[RECORDS — start]

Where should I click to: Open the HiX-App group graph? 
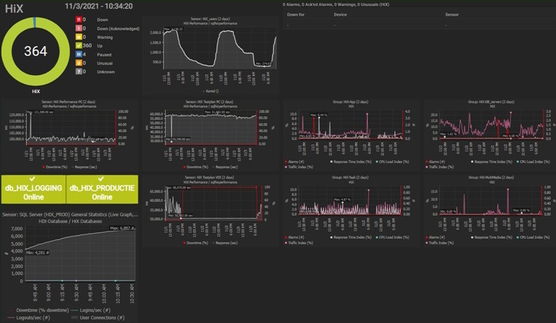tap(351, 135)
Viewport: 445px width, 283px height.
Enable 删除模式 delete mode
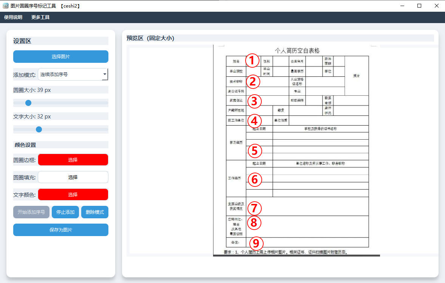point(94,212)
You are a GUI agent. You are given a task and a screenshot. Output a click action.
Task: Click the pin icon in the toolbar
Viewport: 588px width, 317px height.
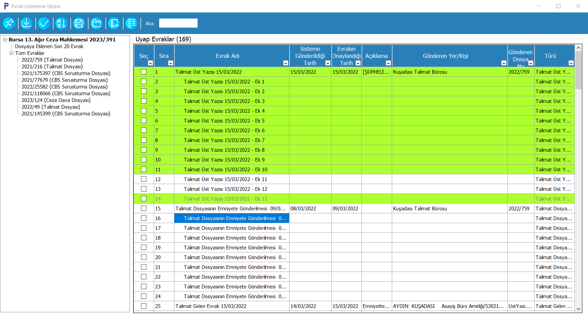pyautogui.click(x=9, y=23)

[RECORDS — finish]
[RECORDS — start]

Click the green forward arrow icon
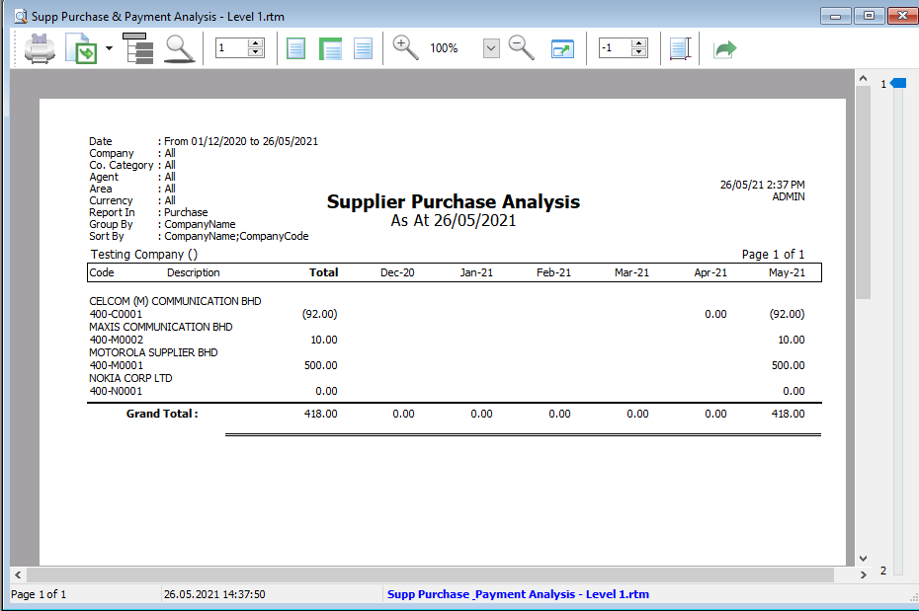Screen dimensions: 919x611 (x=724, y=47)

[RECORDS — finish]
[RECORDS — start]

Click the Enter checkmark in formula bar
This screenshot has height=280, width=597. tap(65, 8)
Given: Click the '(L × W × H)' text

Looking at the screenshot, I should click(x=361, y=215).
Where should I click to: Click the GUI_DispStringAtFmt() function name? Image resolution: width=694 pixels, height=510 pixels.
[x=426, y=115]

[RECORDS — finish]

- EXERCISE REQUIREMENTS: Reproduce the listing above from the line that holds "Where should I click to: Open" through the line that holds "Task: Click the pin icon in the toolbar", both included, with the pictures left out.

- WRITTEN ANSWER:
Where should I click to: Open the HiX-App group graph? 
tap(351, 135)
Viewport: 445px width, 283px height.
Enable 删除模式 delete mode
point(94,212)
You are a GUI agent. You are given a task and a screenshot. Output a click action.
Task: Click the pin icon in the toolbar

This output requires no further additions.